After all, in a criminal trial, the AG represents the people. The people are the AG’s actual clients.
Attorney-General Idrus Harun intends to pore over the judgment of the Shah Alam High Court in the acquittal of Umno president Ahmad Zahid Hamidi before he finally decides to lodge an appeal or otherwise.
With due respect, it is a reasonable option.
Generally speaking, the majority of people, in particular the netizens, are all deeply sorrowful about what has happened.
Consequently, they urge the AG – being the public prosecutor – to file an appeal.
By asking the AG to proceed with the appeal, does it mean the people are disrespecting the decision of the trial judge? Far from it.
Any judgment of a trial court – especially in any public interest litigation – should be capable of being subjected to rigorous scrutiny by the appellate forum.
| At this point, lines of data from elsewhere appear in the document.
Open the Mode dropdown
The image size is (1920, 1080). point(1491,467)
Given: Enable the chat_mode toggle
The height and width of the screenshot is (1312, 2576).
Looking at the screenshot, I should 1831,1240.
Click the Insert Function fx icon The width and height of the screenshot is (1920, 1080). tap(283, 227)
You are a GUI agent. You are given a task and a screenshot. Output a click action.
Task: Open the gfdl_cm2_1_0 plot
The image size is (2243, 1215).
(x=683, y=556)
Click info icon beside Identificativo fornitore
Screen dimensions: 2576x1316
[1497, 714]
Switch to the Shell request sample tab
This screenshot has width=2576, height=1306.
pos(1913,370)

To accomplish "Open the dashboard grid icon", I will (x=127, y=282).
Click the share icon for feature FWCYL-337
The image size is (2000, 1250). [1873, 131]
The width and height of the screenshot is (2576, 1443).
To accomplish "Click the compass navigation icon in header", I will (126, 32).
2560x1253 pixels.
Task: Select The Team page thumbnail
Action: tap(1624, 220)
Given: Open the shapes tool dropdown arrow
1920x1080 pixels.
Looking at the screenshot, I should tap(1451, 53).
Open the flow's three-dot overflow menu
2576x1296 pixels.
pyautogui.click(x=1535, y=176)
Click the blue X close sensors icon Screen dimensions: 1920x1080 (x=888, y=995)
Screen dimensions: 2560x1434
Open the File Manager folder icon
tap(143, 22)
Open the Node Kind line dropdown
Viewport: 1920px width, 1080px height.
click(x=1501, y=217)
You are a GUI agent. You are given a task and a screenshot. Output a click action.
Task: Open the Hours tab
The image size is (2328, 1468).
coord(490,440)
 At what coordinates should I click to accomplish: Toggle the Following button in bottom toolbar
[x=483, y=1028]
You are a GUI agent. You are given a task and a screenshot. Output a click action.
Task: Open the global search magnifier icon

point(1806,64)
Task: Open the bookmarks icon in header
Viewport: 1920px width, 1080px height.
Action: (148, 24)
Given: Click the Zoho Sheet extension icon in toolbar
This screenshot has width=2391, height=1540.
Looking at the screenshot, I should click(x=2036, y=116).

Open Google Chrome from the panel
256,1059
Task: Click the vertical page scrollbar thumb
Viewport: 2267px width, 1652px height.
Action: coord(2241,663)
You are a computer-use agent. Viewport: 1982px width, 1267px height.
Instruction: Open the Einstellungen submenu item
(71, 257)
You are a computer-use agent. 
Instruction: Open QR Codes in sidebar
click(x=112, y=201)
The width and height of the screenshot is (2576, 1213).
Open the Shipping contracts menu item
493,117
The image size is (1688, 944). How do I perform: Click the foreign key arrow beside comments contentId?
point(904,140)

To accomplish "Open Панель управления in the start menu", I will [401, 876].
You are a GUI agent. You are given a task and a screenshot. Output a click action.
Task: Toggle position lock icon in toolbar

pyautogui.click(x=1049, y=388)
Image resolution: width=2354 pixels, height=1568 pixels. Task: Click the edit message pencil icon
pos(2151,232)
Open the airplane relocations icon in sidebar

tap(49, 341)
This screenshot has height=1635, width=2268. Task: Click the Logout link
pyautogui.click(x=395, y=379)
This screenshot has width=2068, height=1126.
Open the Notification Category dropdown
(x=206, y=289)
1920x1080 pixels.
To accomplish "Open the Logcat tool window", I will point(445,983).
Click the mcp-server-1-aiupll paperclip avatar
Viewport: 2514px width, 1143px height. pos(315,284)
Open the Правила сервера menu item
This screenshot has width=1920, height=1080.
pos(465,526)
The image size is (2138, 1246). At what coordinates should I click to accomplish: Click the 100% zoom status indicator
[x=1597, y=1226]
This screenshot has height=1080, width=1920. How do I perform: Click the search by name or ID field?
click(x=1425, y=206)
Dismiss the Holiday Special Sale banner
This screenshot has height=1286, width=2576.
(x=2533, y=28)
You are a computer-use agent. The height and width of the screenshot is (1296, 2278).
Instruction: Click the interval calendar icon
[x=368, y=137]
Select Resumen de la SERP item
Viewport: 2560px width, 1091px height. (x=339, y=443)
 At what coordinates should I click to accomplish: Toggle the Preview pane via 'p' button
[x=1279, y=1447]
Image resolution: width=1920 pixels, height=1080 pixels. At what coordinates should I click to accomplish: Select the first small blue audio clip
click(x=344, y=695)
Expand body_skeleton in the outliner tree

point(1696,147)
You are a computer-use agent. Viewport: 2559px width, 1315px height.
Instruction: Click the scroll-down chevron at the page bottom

At the end of the day, whenever the prosecution decides to prefer any criminal indictment, let alone 40 charges, against any accused person, it has to duly prepare to fight until the last drop of blood.
The trial judge did agree with some of the prosecution’s rebuttal arguments in rejecting two major defences proffered by Zahid’s lawyers.
The court, for instance, flatly rejected the defence’s arguments on political donation.
Nevertheless, the defence contended that it was not wrong nor illegal for Zahid to receive money from the said witnesses as it was a political donation.
In dismissing the defence of political donation the court, inter alia, judged that political donation would only be a good defence if it is really a political donation, and such money is duly spent for political purposes.
Interestingly, in Zahid’s case, the court held that “the defence has however failed to lead evidence to suggest that the political donation of RM200,000 received was in fact spent for political purposes. Therefore, political donation is not a defence for the accused and not applicable ….”.
I would say that the said finding of law by the trial judge was devastating to the defence.
This point would warrant appellate considerations.
In canvassing this defence, he contended that the evidence by witnesses revealed that other people also received the money from those witnesses.
Why was only he singled out? A fair defence.
Nevertheless, by advancing such a defence, Zahid has to equally accept that the appellate forum may be interested to trace any element of admission therein.
The line of argument was fair yet risky.
Does it mean he conceded receiving money from the witnesses but only complained about the alleged selective prosecution against him?
The appellate forum may want to hear the defence’s explanation on that point.
In the circumstances, it would be apt for the AG to let the Court of Appeal verify the strength of the decision of the court in the first instance.
MOHAMED HANIPA MAIDIN is the Amanah MP for Sepang and a former deputy minister in the Prime Minister’s Department (Legal Affairs).